Not too long ago, I did something utterly stupid that till this day, bugs me. Well to cut the long story really short, in an utterly bad move, in an attempt to lose my nervousness for a lady, I think I've did the suicidal things.. hence my current motto is.. “you better keep to yourself before you do even more damage.” Haha. I think I'm pretty good at that @ the moment. Scaring those that may have the potential to become firm friends with my bundle of nerves translated to utter stupidity. Maybe I should stop trying even. Alas, I've restricted myself to saying the occasional hello; so as to save some 'face' or at least not become the irate from hell for others.
But I've been so blessed too. Each year, I received a birthday card, most likely the only one that I would receive this year. This particular card would warm my heart and also remind me how I never felt I deserve it. A friendship that last a span of 14 years, above and beyond my other relationships. This dear friend and I hardly exchanged a single word since last Christmas. Purely through God's blessing, that we can still often remember each other. A part of me feels guilty of not doing more, but I've come to realize.. when it comes to relationships, its not only about the "do" factor but the intangibles like "chemistry, fate" all these extend beyond plain words. Sometimes, not doing much, does not mean you don't care either.
Finances.
Do dollars make sense? I think by a quick straw poll, I should be one of the bottom of my peers building a financial nest for ourselves. I would admit immediately that I'm no scrooge, neither am I the biggest spender. I think I've been blessed with just enough. But I'm certain that before the Lord blesses me with aplenty.. I've to challenge myself to be a better steward of my finances. Does that mean, saving more money? I don't think so. My perspective is simply to maximise the best use of the finance being in my possession. If its to save, then it will be. If its to invest, to bless or to give it away, I've to learn prudence and obedience. Finance will continue to be a tool that the Lord will prune me for many years to come.
Fellowship
Before you start having thoughts that fellowship are usually in the context of Christian groups, let me bring perspective that fellowship is simply a group of peers (or a mix) that are a place to learn and share time together amongst other things. Yup, like Frodo and the Fellowship of the Ring.

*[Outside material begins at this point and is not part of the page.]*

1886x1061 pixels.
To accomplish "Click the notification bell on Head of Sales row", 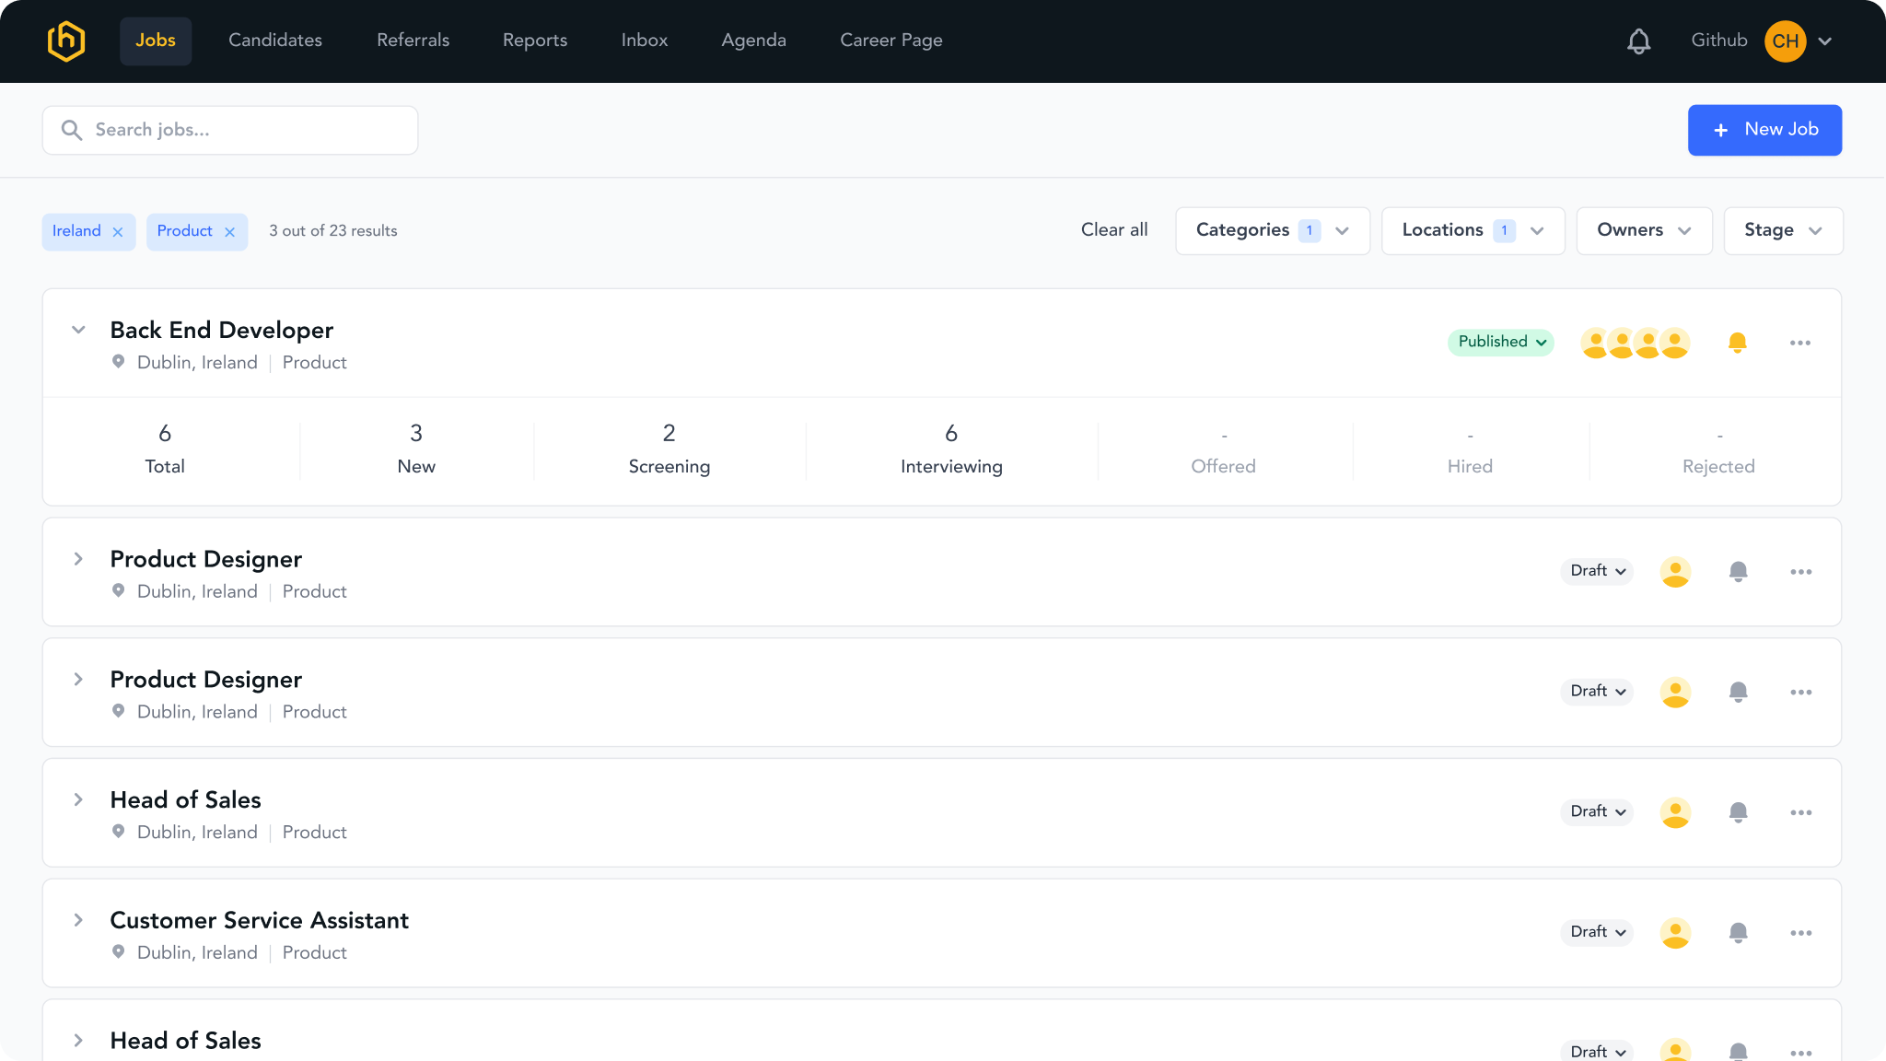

For a couple of months, I have been terrified, sick in the stomach when being placed in a social setting of a big group of people; even those whom I know well. Its purely psychological. I remember the last nightmare was a gathering of friends. They kept asking about my ex-gf and when we’re getting married... Etc.. The pressure was unbearable. Even till today, I find myself having to share a simple story of how a love that is not meant to be realized in marriage.
But, slowly, by meeting more people, and pushing myself out of comfortable ‘coward’ shell, things will improve.
After all, I’m pretty clear from the message above that I’ve to live a life that I’m design for; denying myself is denying the creator’s plans for me.
So that’s why I’m trying to make a last minute plan for those who have been part of my life this year, to share with me a toast for the upcoming years ahead!
.......my prayer for tonight.
O Lord, I thank you for your hand has been gentle towards me. You’ve shield me from storms and tribulations beyond my capabilities. You’ve made me realize your majesty, your infinite grace and love for me and the people I love dearly. There’s nothing I can do for you to love me more, for me to earn the grace I need so desperately each day. You know of my deepest desires, my personalities and plans are woven by your intricate hands. Only you have the patience to hear my rants, my constant denials of my God-given abilities and responsibilities. You have brought people who have been a reflector of your awesome love. Above all , you understand me best, and without you, I would have easily lost the script of the role that I’m to play.
May I learn to carry my cross inspired by your love and be worthy of hearing those words I long to hear from you.